The Hidden Neuroscience of Leadership Presence in Silence
Intentional silence activates the brain’s default mode network, triggering reflective processing that amplifies a leader’s perceived authority more effectively than speech alone. Neuroimaging studies show that strategic pauses lasting 2–4 seconds increase listener attention and retention by up to 40%, making silence a measurable tool for establishing leadership presence.
In high-stakes situations, many professionals rush to fill gaps with words, fearing that pauses signal uncertainty. Yet neuroscience demonstrates that silence, accompanied by calm body language and steady eye contact, communicates confidence and control.
This is where the neuroscience of leadership presence becomes especially fascinating. Silence regulates group dynamics by slowing down the pace of interaction, allowing mirror neurons to synchronize and stress levels to drop—leaders who can pause without panic tap into one of the most underutilized forms of influence. Instead of appearing weak, they project mastery: the ability to hold attention not through force but through steadiness.
The paradox is powerful—when you understand the neuroscience of leadership presence, you realize that doing less often achieves more. A deliberate pause before answering a question, a moment of silence after a decisive statement, or simply holding presence at the head of the table without speaking, all trigger subconscious recognition of authority.
In a world obsessed with noise and constant talking, silence—backed by regulation—becomes the most provocative and credible form of leadership presence.
Voice as a Neurological Signal
Human vocal qualities function as direct neurological signals that shape listener perception within milliseconds of sound contact. Pitch, pace, and resonance activate the listener’s autonomic nervous system, triggering threat-detection or safety responses. A rushed, high-pitched voice cues anxiety states, while a steady, modulated tone communicates physiological regulation and perceived authority.
This is not about theatrics.
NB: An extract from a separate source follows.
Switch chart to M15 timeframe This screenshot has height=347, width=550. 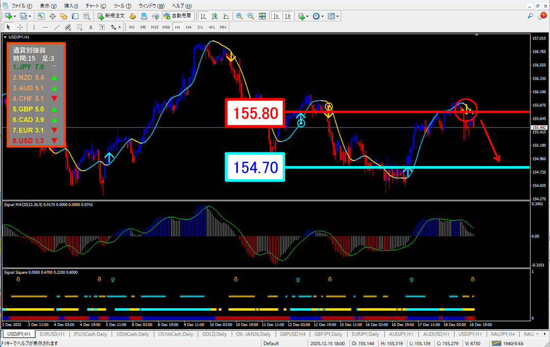coord(154,27)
When you control your breath, your vagus nerve calms, which lowers stress hormones and steadies your vocal cords. Your voice then carries not just words, but the signal of a regulated nervous system. Audiences don’t just hear confidence—they feel it.
Presence and the Social Brain
Leadership presence activates three interconnected social brain regions: the anterior cingulate cortex, insula, and mirror neuron system. These structures collaborate to assess social cues within milliseconds of human contact. Research by Todorov (2008) confirmed that humans process social threat and belonging signals automatically, with the brain dedicating roughly 60% of its default activity to social cognition.
When you demonstrate empathy—listening fully, nodding, reflecting emotions—others’ social brains reward you with trust.
The neural shift I witness when leaders move from performance-based authority to presence-based influence transforms not only their effectiveness but their entire relationship with leadership.
Presence is therefore not dominance. It is alignment: aligning your internal state with the needs of the group, and aligning your signals with authenticity. The neuroscience of leadership presence shows that people follow those who make them feel safe, seen, and steady.

Cultivating Leadership Presence Through Neuroscience
1. Train Your Prefrontal Cortex
Intentional awareness and strategic planning strengthen prefrontal cortex function, directly reducing stress-driven derailment in leaders. Research shows that consistent mindfulness-based attention training increases prefrontal cortical thickness by up to 8% over eight weeks, improving executive decision-making, emotional regulation, and sustained focus—core neurological foundations of measurable leadership presence in high-pressure organizational environments.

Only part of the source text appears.